Amanda darted between honking and swerving cars. She heard the sounds of crunching metal and glass somewhere behind her, but none of it really mattered. Just move. This way, that way, far away.

Blinking lights. Flashing lights. Red and blue and amber. “Hey, slow down!” somebody called out to her, and she didn’t have the breath to shout back that she couldn’t. That the hell-beast was somewhere behind her and she had to run. Keep ahead.

“That’s an order! Stop!”

Can’t stop can’t stop she’s coming can’t stop can’t...

Something jerked her and she felt her body being thrown to the ground. No no have to keep going have to keep have to...

Her head slammed into a hard surface, and her thought trailed off into soft black as unconsciousness pulled her under its surface.

Officer Smith knelt down next to the fallen woman. "Call 911, Ackley!" he shouted. "And don't move her - she has a head injury!"

Officer Ackley threw the taser through the open window of the squad car and grabbed their phone.

1 mile north of Denton, Texas
Wednesday, October 31, 2007

John took the north half of the circled area and Sam and Dean were trudging through the weedy overgrowth in the south half. “I know you’re going to think I’m being an ass for saying this to you,” said Sam, “but we really have to speed it up.
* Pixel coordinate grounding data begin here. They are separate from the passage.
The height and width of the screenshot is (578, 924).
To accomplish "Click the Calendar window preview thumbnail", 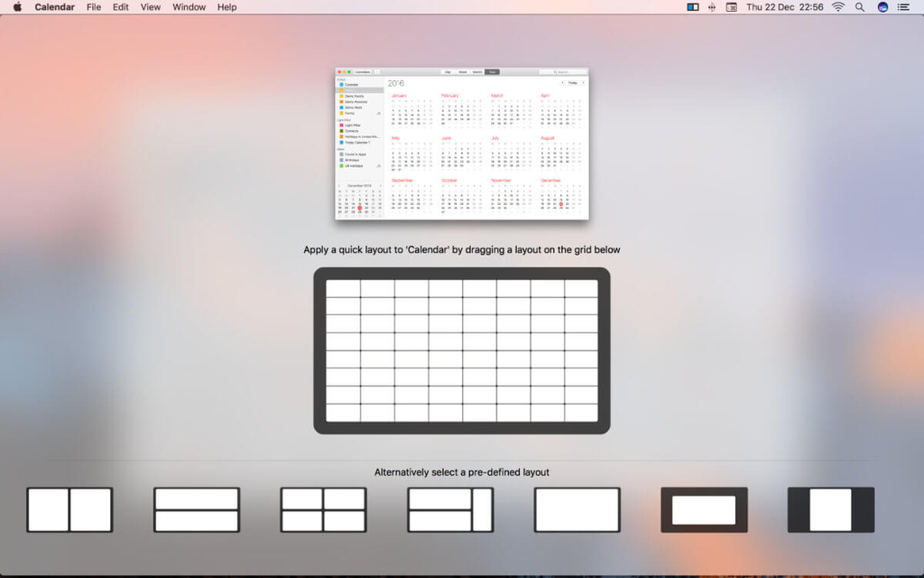I will tap(461, 144).
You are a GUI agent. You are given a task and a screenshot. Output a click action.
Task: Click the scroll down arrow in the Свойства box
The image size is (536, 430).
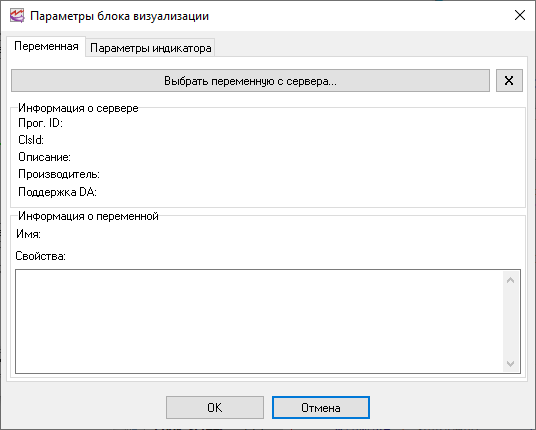pos(510,363)
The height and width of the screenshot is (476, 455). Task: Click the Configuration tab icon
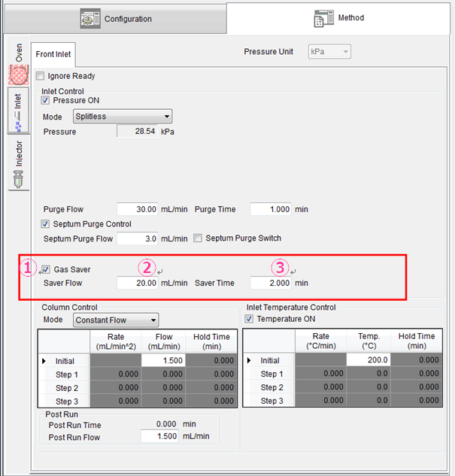(89, 18)
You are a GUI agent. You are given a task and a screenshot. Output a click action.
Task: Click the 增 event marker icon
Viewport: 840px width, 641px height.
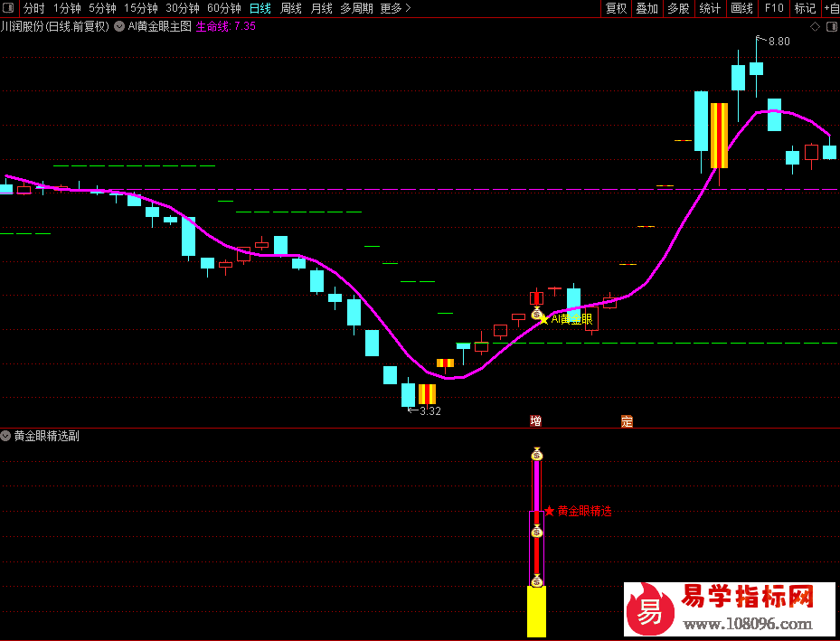[x=536, y=421]
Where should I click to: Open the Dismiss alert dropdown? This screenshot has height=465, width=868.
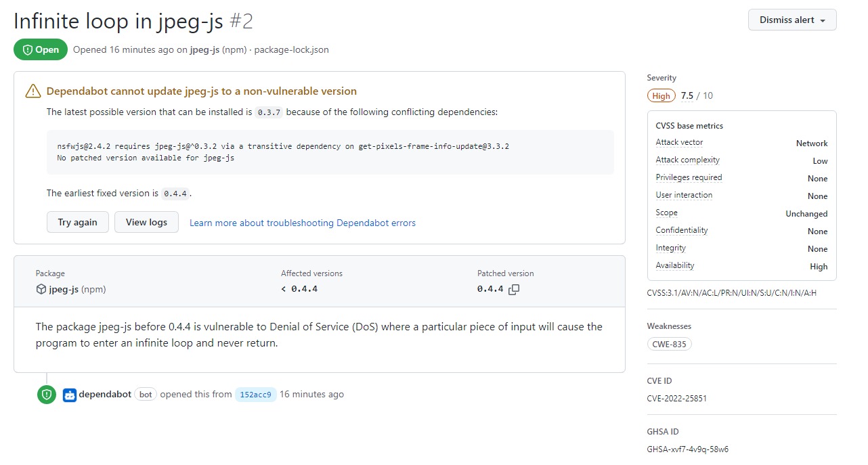pyautogui.click(x=791, y=20)
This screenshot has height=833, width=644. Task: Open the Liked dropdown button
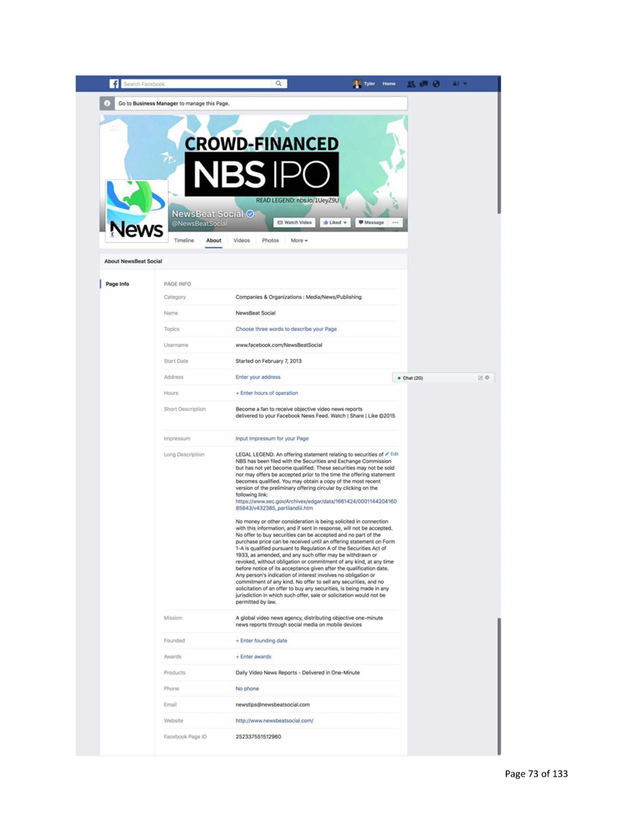coord(336,222)
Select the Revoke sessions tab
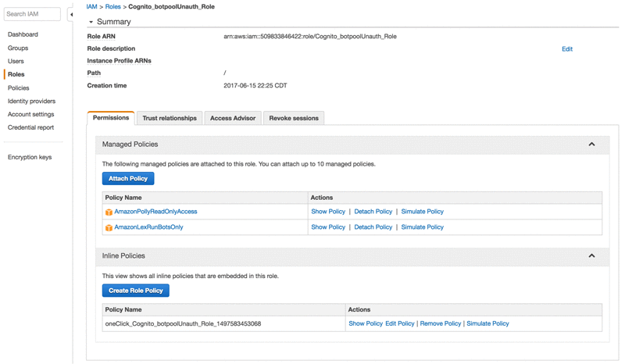This screenshot has height=364, width=625. [x=294, y=118]
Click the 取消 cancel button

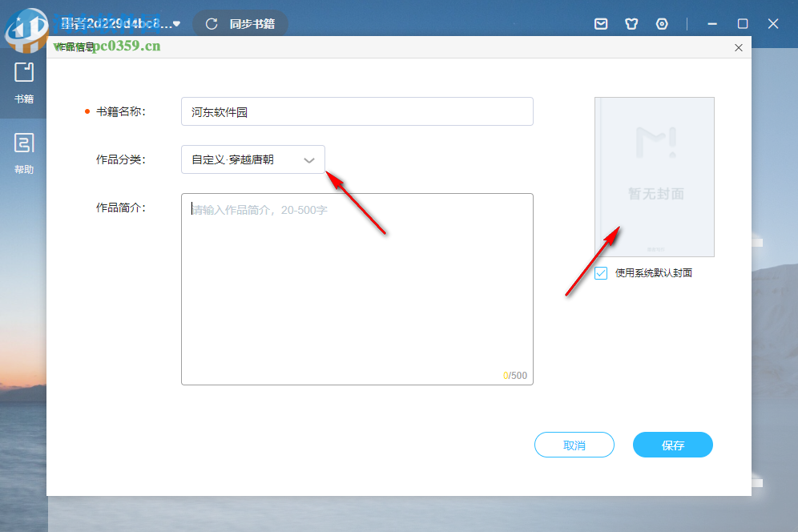(574, 445)
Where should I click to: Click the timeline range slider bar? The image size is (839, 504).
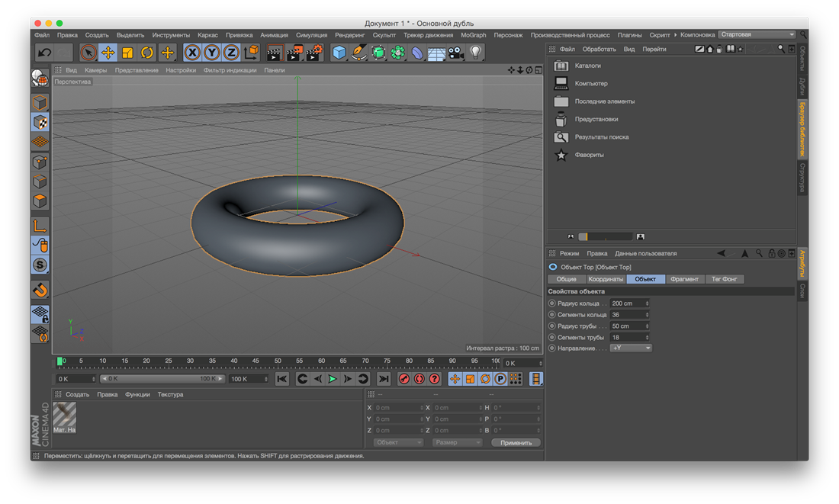coord(163,379)
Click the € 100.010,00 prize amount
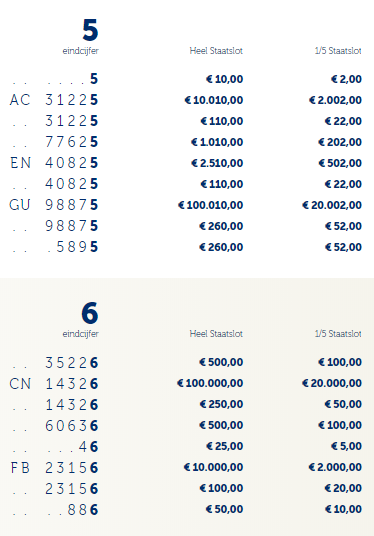The height and width of the screenshot is (536, 374). (211, 205)
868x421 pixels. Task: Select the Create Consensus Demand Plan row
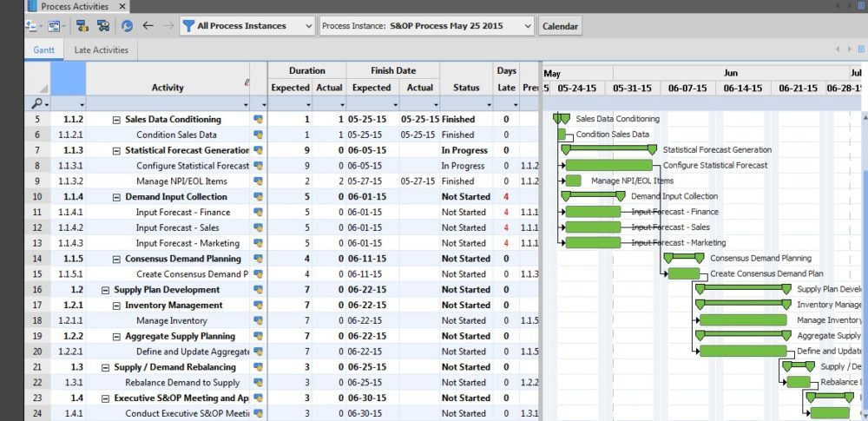coord(191,274)
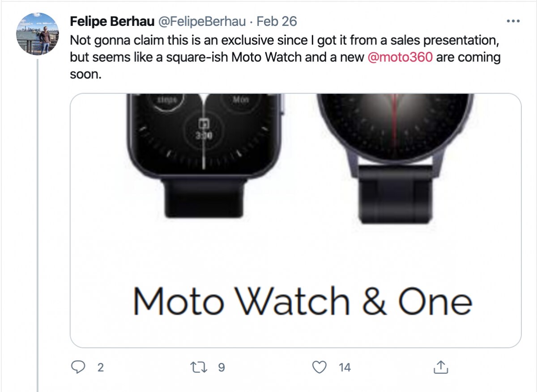Click the reply speech bubble icon
The image size is (537, 392).
[x=79, y=367]
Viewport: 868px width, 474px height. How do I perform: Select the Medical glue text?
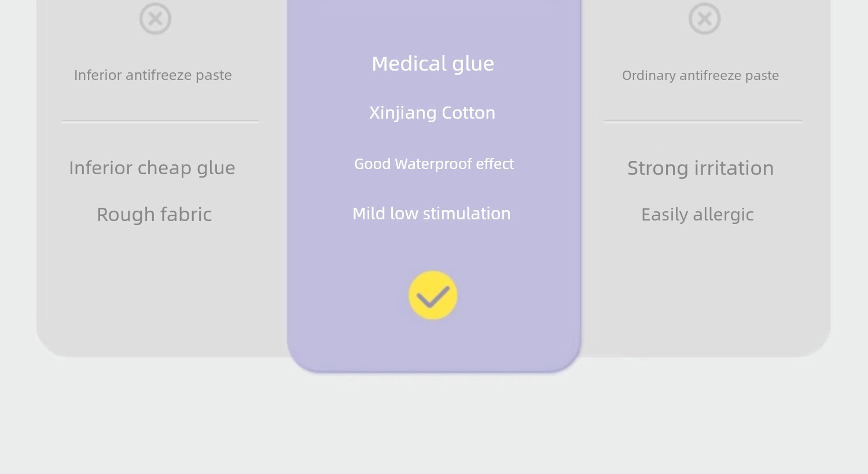[x=433, y=64]
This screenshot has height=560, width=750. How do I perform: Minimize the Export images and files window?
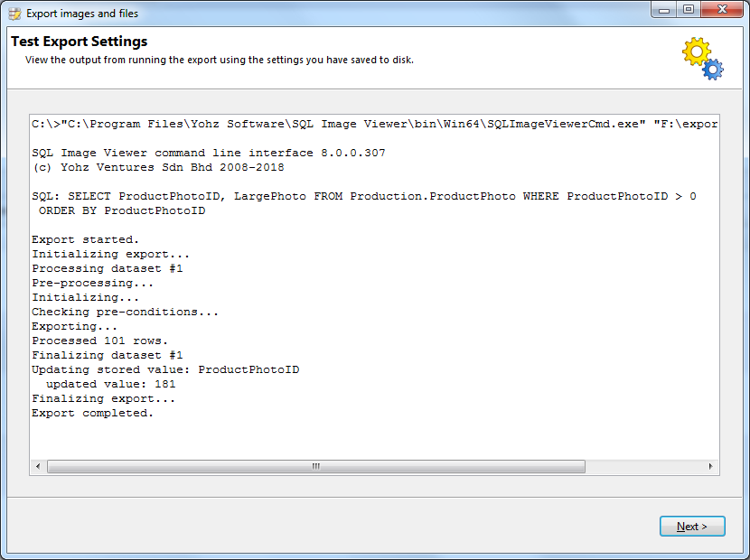pos(665,10)
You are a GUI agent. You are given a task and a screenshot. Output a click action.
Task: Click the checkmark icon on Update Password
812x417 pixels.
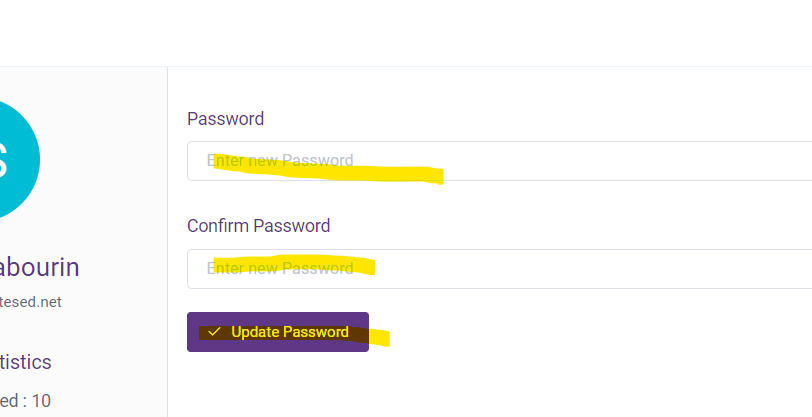pos(214,332)
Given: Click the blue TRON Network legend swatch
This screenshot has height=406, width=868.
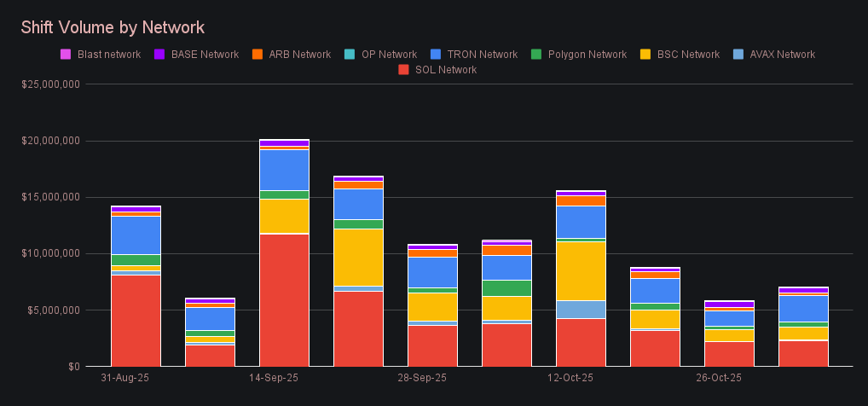Looking at the screenshot, I should pos(435,55).
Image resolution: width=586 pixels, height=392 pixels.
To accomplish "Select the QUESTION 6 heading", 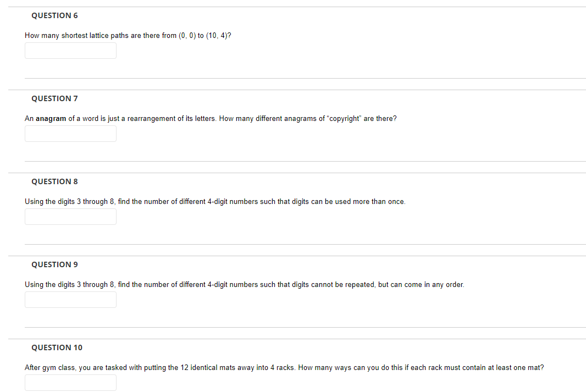I will coord(54,15).
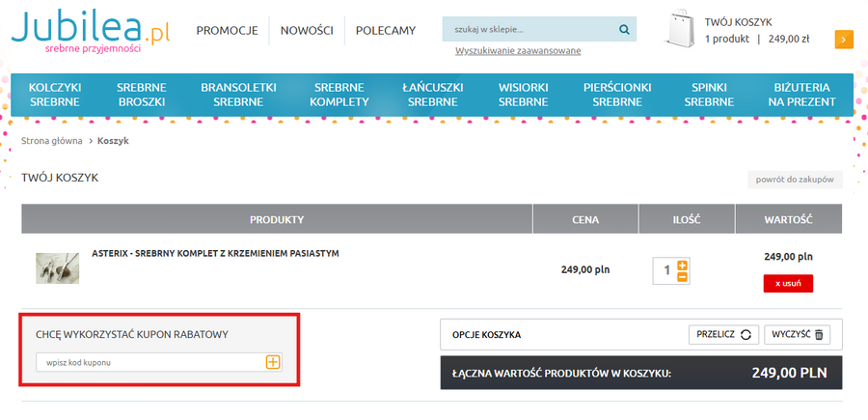Select Pierścionki Srebrne category
The width and height of the screenshot is (868, 420).
click(x=617, y=94)
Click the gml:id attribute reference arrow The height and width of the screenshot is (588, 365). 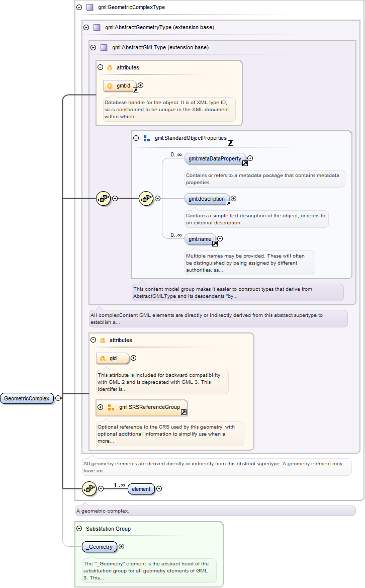[x=135, y=91]

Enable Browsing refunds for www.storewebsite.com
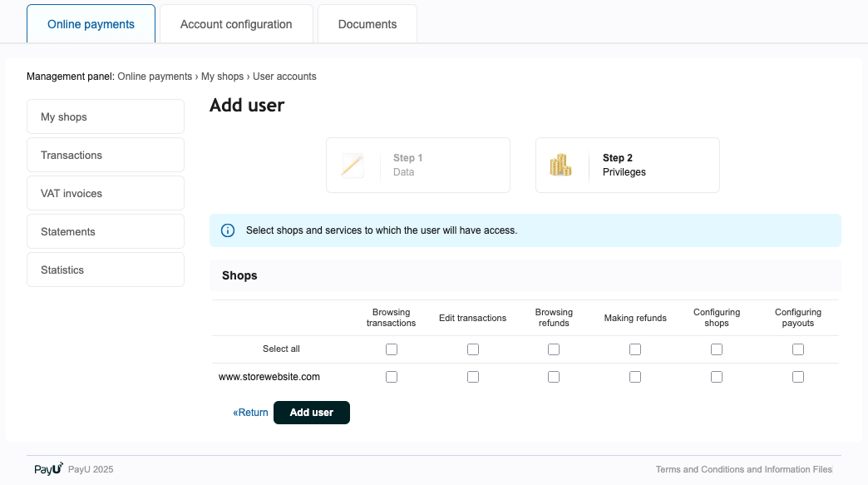(x=554, y=377)
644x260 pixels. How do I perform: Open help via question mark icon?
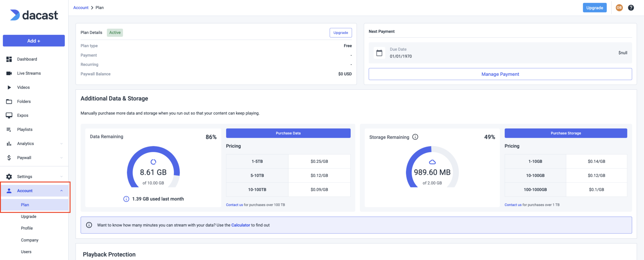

A hundred meters a minute is not going to cut it.”

“I’m going as fast as I can,” Dean puffed.

“This might actually be faster if you went back to the Impala and waited for me. Amanda just called back but dropped the phone and the line went dead. I didn’t hear what happened, but it can’t be anything good if she's on the run already.”

“You think you and Dad can dig her up without me?”

“Yeah. You’re looking really worn-out, Dean. Hand me the jazzed-up Walkman and get back to the car.”

Sam was expecting an argument, and when he didn’t get one, that fact only added to his growing anxiety. He walked faster, pretending that he wasn’t looking over his shoulder every ten seconds. The EMF meter picked up nothing. Look. Nothing. Look. Nothing. He’s falling.

“Dean!” Sam shouted. He sprinted to his brother’s side, and found Dean kneeling on the ground, eyes squeezed shut, arms wrapped around his bulging belly. “What’s the matter?”

“Where’s Dad?” Dean gasped.

“About a quarter mile north of us.”

“Get him... tell him to finish... by himself. Need you... need you to drive. To Sherman.”

The icy feeling in the pit of Sam’s stomach crystallized and shattered.